Steve is also very keen on the Peruvian Aji, which are medium hot chillies with an interesting flavour. They are quite citrusy when fresh and have a hint of banana when dried. The fruits are long, beautiful bright yellow chillies. They are easy to grow, tearing away as seedlings to produce large rangy bushes carrying tons of fruit. They have the longest picking season of all the forms they grow at the South Devon Chilli Farm and are very cold weather tolerant. They have over-wintered these in their polytunnel through last winter on a regime of total neglect. I like the sound of that.
Moving up the heat scale is the Habanero, a beautiful square-ish chilli in bright golden-orange. They grow more of this chilli on the farm than any other type, as it’s the main component to their hot chilli sauce, which won a gold medal in the Great Taste Awards 2005. This variety needs more TLC than others, requiring a lot of heat to germinate (26) and the plants mustn’t then fall below 20 degrees at night. The Habanero are the first to drop the leaves when the temperatures fall in the autumn, but they are surprisingly tolerant of shade.
Steve and Jason also recommend ‘Thai Superhot’, a lovely-looking plant, thick with small very hot fruits, like Christmas decorations on a stem. This is an easy variety with a vigorous, tight springy, bushy habit which doesn’t need staking and is ideal for growing in pots. This is ideal for drying.

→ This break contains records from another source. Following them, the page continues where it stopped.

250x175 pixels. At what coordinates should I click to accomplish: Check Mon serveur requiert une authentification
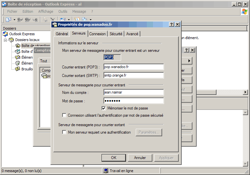point(64,132)
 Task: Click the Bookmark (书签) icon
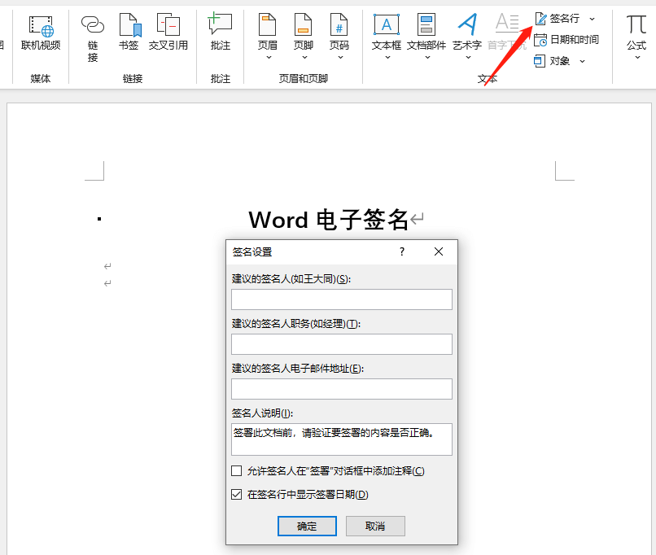click(x=129, y=26)
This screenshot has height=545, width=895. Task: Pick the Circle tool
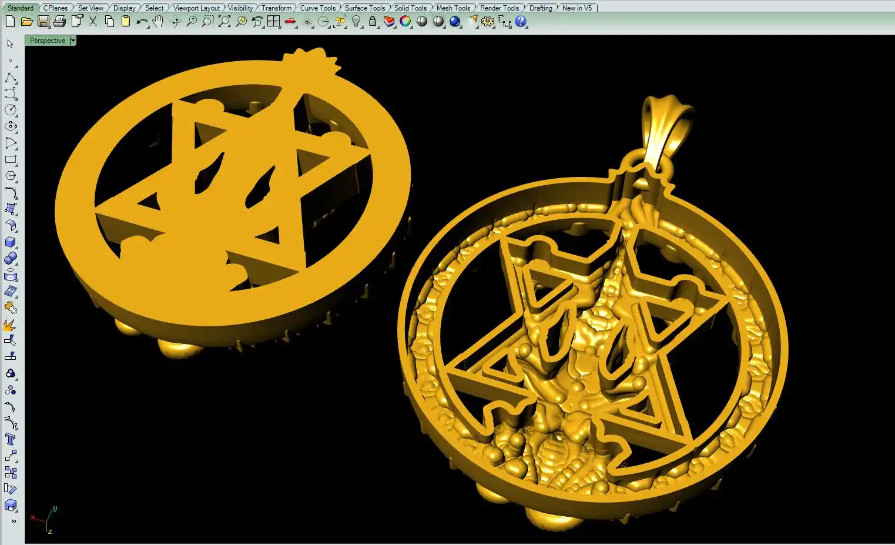tap(11, 110)
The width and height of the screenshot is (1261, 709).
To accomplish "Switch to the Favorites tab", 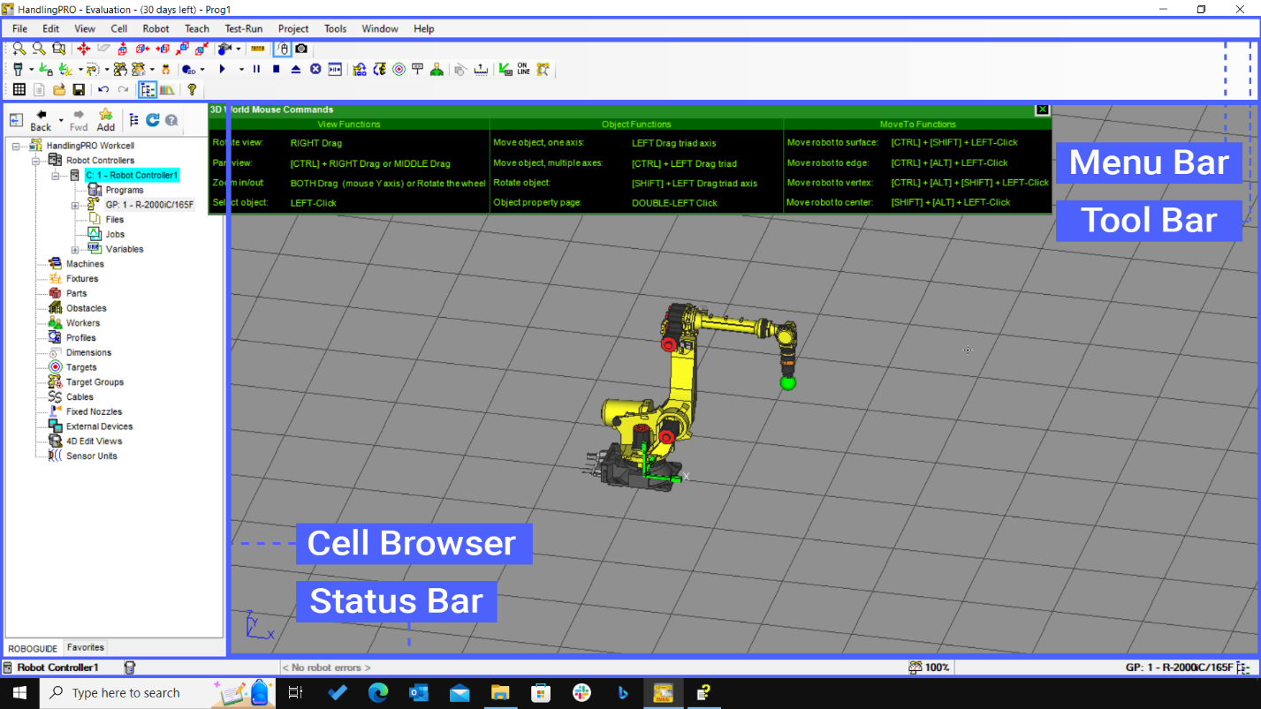I will click(x=86, y=647).
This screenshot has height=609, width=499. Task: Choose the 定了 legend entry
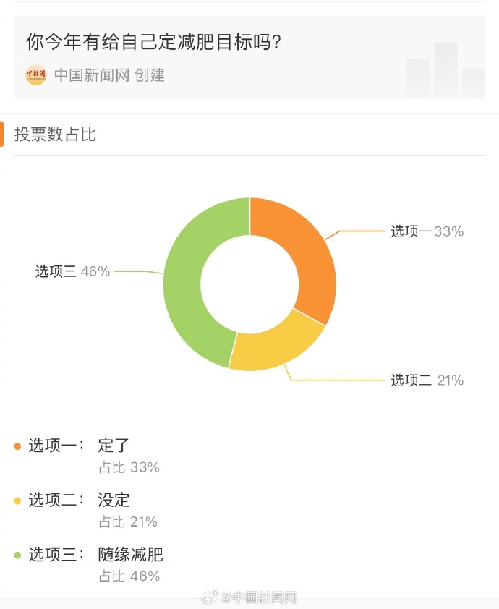[x=114, y=446]
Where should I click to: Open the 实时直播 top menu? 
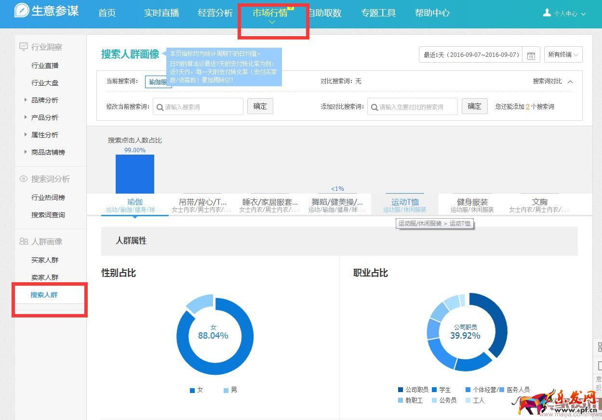161,13
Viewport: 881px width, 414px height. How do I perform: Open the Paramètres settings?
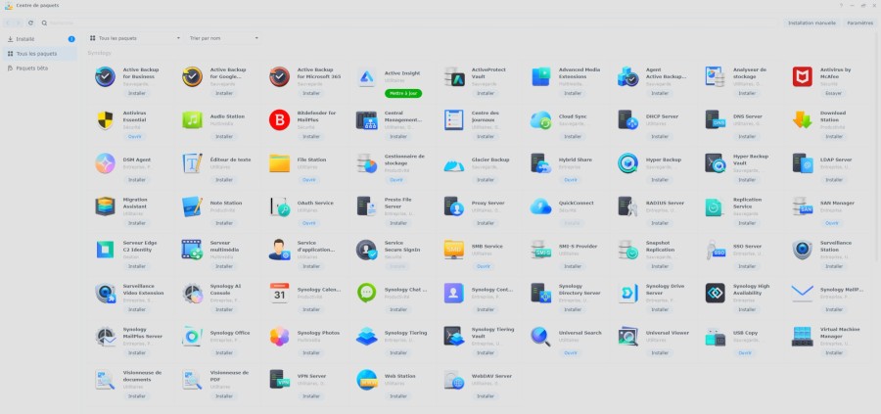[859, 23]
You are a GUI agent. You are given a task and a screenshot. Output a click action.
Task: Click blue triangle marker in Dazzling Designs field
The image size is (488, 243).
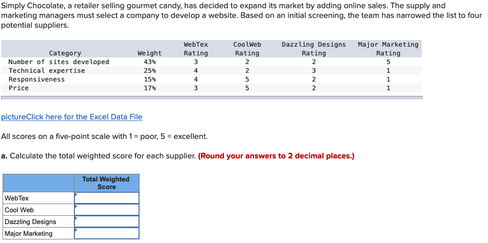click(76, 218)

Their final recommendation is for ‘Twilight’ a beautiful looking chilli with multi-coloured cream, green, red and purple fruit covering the plant at the same time. This makes small, compact plants, ideal for growing on a window ledge. The fruit is very hot, but they are a good all rounder in terms of culinary uses, excellent dried and fresh.
The Scoville Scale
The heat comes from the oil called capsaicin in the chilli. The highest concentration is in the seeds and the "ribs".
Chillies strength is marked on the Scoville scale. Wilber Scoville invented the scoville test around the turn of the century. Until very recently, it was used to rate chili peppers for hotness. Now, a test which uses liquid chromotography rates the heat level of chillies, but this is still converted back to give a Scoville grade
If you burn your mouth with chilli, drinking water will do no good because capsaicin is not soluble in water. (It's like trying to wash away grease with water) Milk products cool you off after eating chillies because casein, a protein, breaks the bond between the pain receptors and the Capsaicin.